Album Review: Hiatus Kaiyote – Mood Valiant

[Brainfeeder/Ninja Tune; 2021]

It’s taken Hiatus Kaiyote a good chunk of time to follow-up 2015’s Choose Your Weapon. It’s been a tumultuous six years weren’t easy for the Melbourne band; solo records were released by just about every band member, they’ve received Grammy nominations had their worked sampled copiously by big names like Kendrick Lamar, Drake, Beyonce and Jay-Z, and even Anderson .Paak. But, while on tour in 2018, lead singer Naomi ‘Nai Palm’ Saalfield was diagnosed with breast cancer.

Recording for their third record Mood Valiant halted, naturally, as Nai Palm focused on recovering from the same disease that took her mother. The rollercoaster that is cancer is powerful enough to defeat even the most resilient, but Nai Palm hopped back to Australia and went under for a life-saving mastectomy. She’s now come back stronger than ever. It’s this indelible force that is felt on Mood Valiant, a record so full of energy it could power all of Australia.

With her naturally soulful voice, Nai Palm evokes the likes of Aaliyah and Janelle Monae, doing so with the same zeal as Alicia Keys. The damage felt in her quivering voice can be attributed to her drastic upbringing that found her orphaned at age 13 when her father died in a house fire – only two years after her mother passed. She was homeless by 15. Every hardship that life has tossed at Nai Palm she has survived, so when she belts about “a way to get sun when your heart’s not open” on the thrilling “Get Sun”, you can’t help but feel the words ring incredible true for her.

Mood Valiant is the culmination of a half-decade of setbacks, but you wouldn’t realize that from the sounds this collective has produced. Vibrant horn sections, the rawest and funkiest tribal beats, and Nai Palm’s prevailing vocals all work cohesively. There’s nary a millisecond lost on Mood Valiant that isn’t recouped by whirlwind guitar work or a kind of gypsy punk disguised as rockabilly. All this blending of styles and genres would normally produce a big mess, but Hiatus Kaiyote have been perfecting their approach for a decade now, and as a result it comes as second nature to them.

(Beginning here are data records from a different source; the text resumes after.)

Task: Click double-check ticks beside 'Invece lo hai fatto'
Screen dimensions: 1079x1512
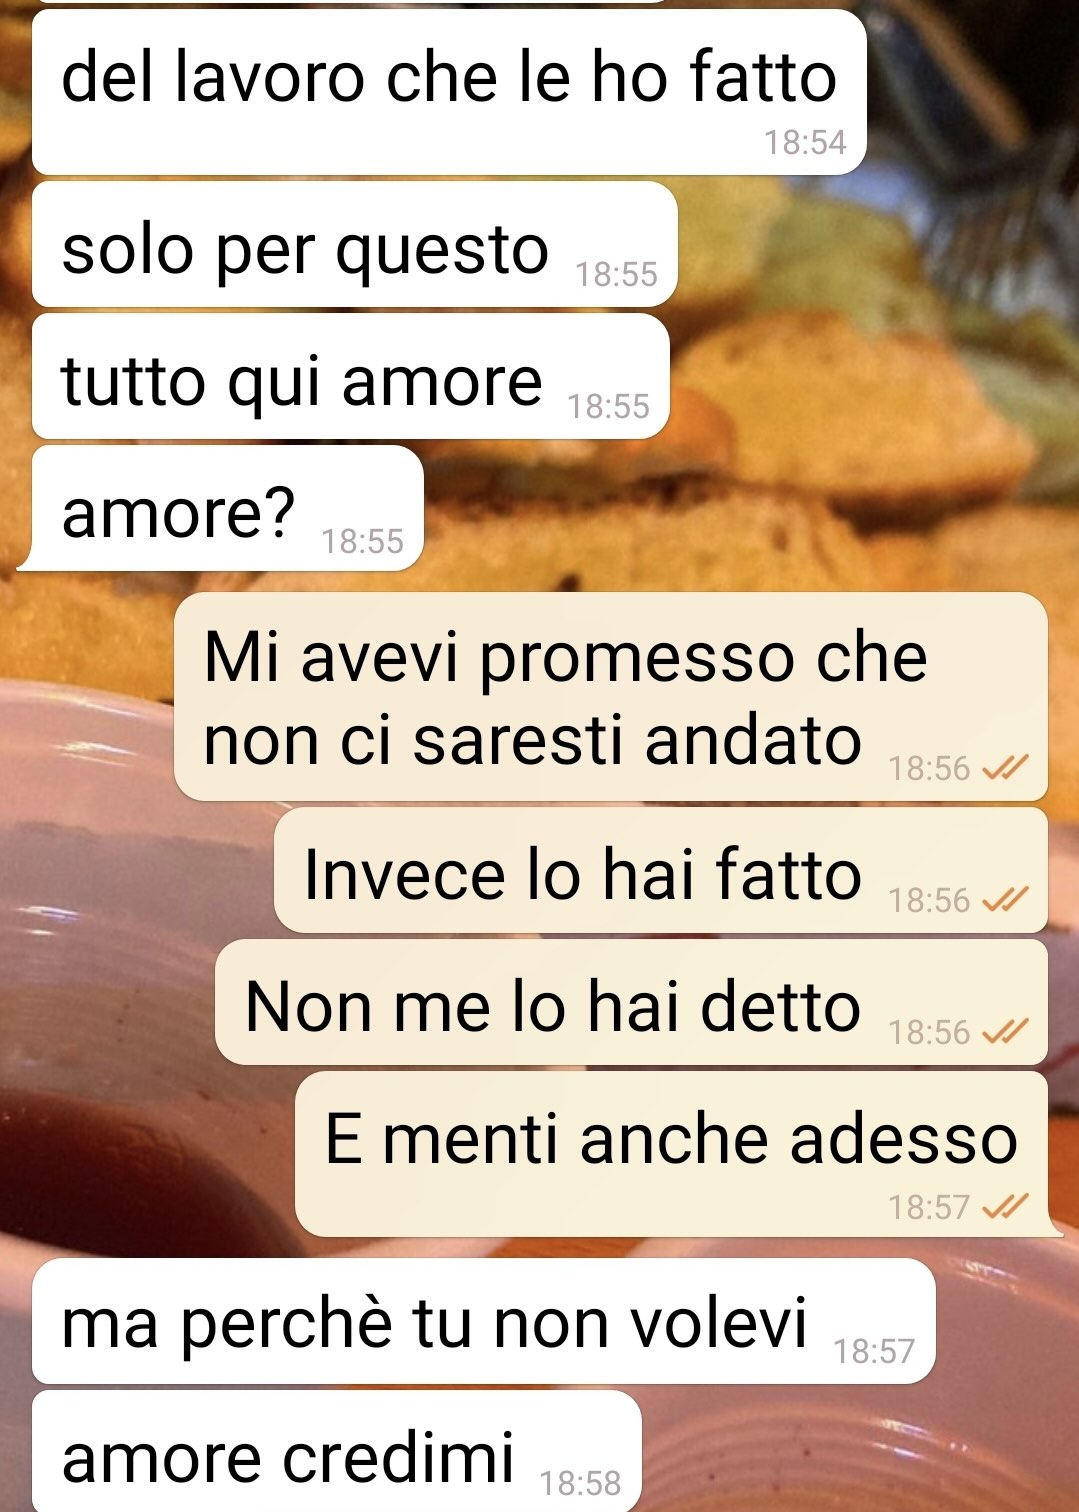Action: [1005, 900]
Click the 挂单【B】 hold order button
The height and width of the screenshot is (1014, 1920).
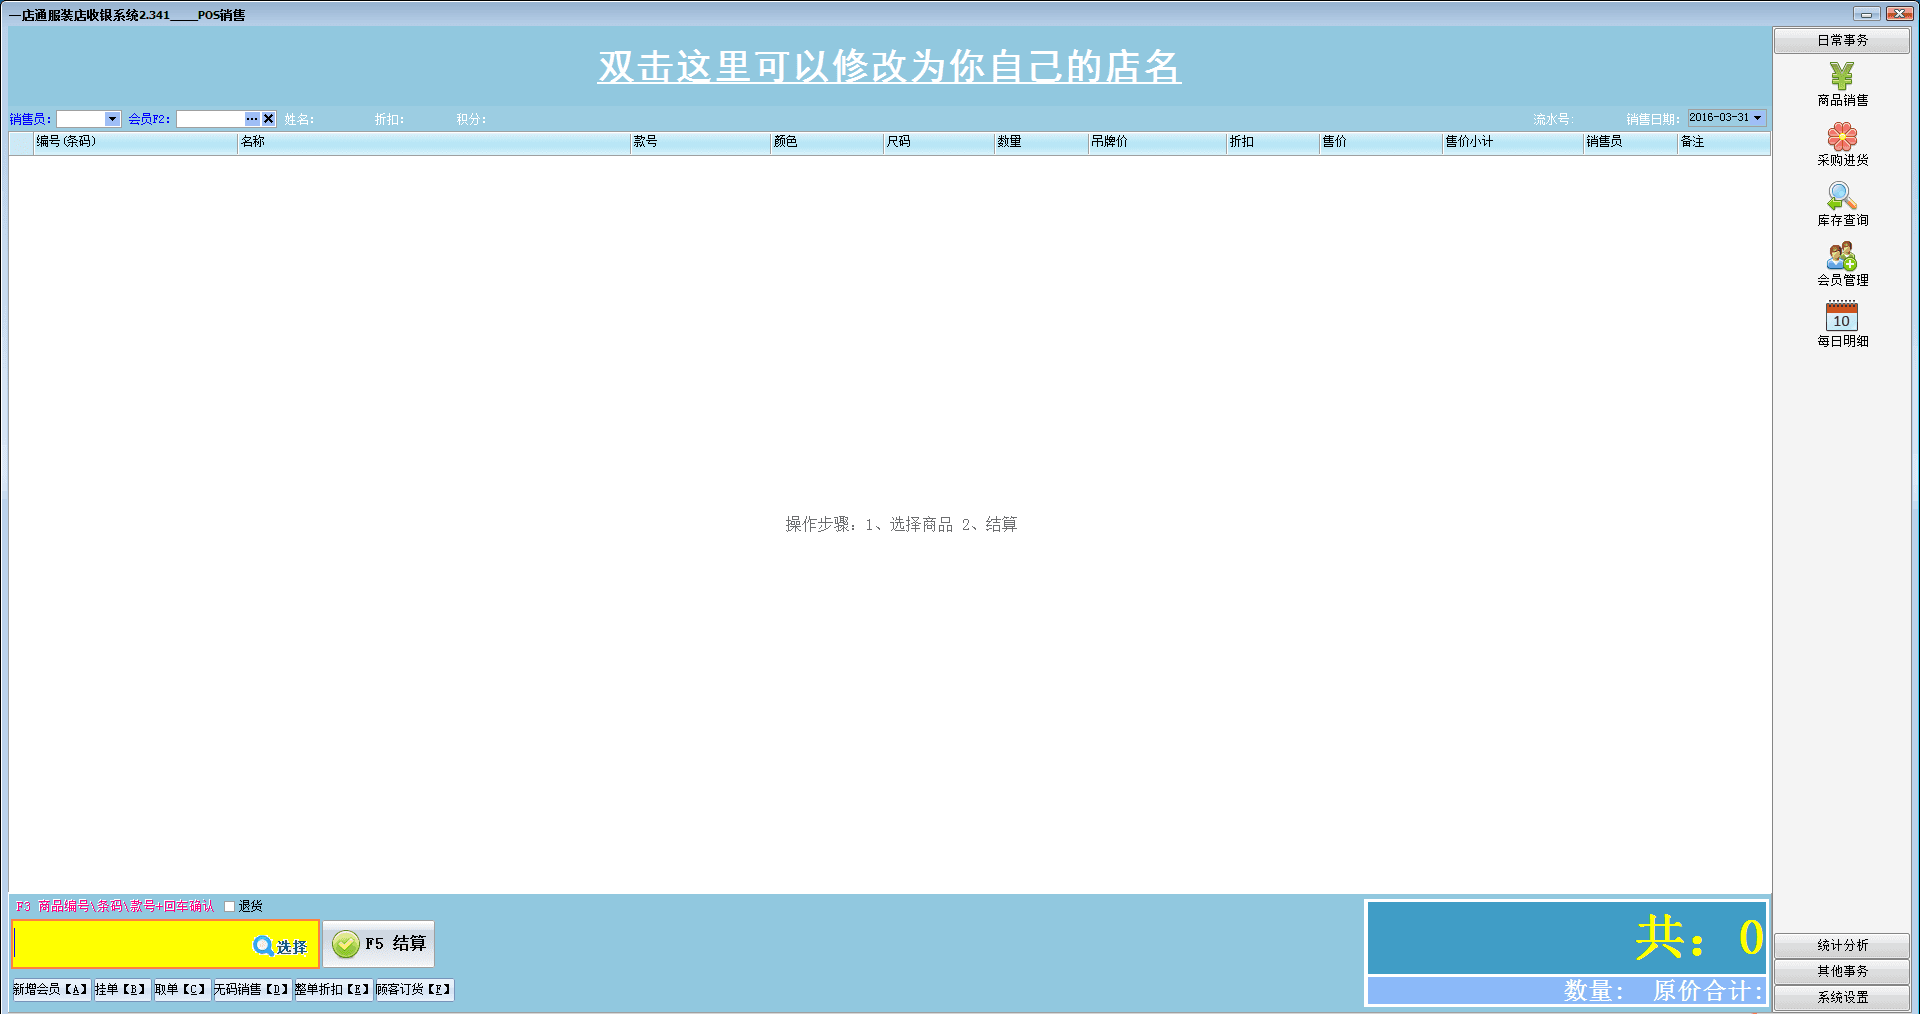coord(121,989)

“Red Room” shows off the band’s ability to dial it back to a downtempo sway, leaning heavily into their R&B influences like Erykah Badu and Prince. The simplicity of “Red Room” doesn’t make it dull though; Paul Bender’s basslines hook us in and drag us to the end, and Perrin Moss’ single drum taps are underlined by Simon Mavin’s keys for a truly democratically assembled standout. This is a band who have become a family over the years – Bender was there to greet Nai Palm after her procedure even – and the completion of Mood Valiant brought the band a lot of solace and closure. It makes all the hardships worth it to finally have their best album to date out into the world.

Surviving as they have, Hiatus Kaiyote sound livelier than before. Every inch of Mood Valiant drips with love and togetherness for the band, with no single contributor stealing the show for very long. Nai Palm can sing about something as unusual as being a horny slug or seahorse on “Chivalry is Not Dead”, but her words are never hung out to dry, they’re always complemented by Bender, Moss, and Mavin. This is a four-piece in every sense of the word, a band with unlimited potential thanks to their dedication to not just music but to each other.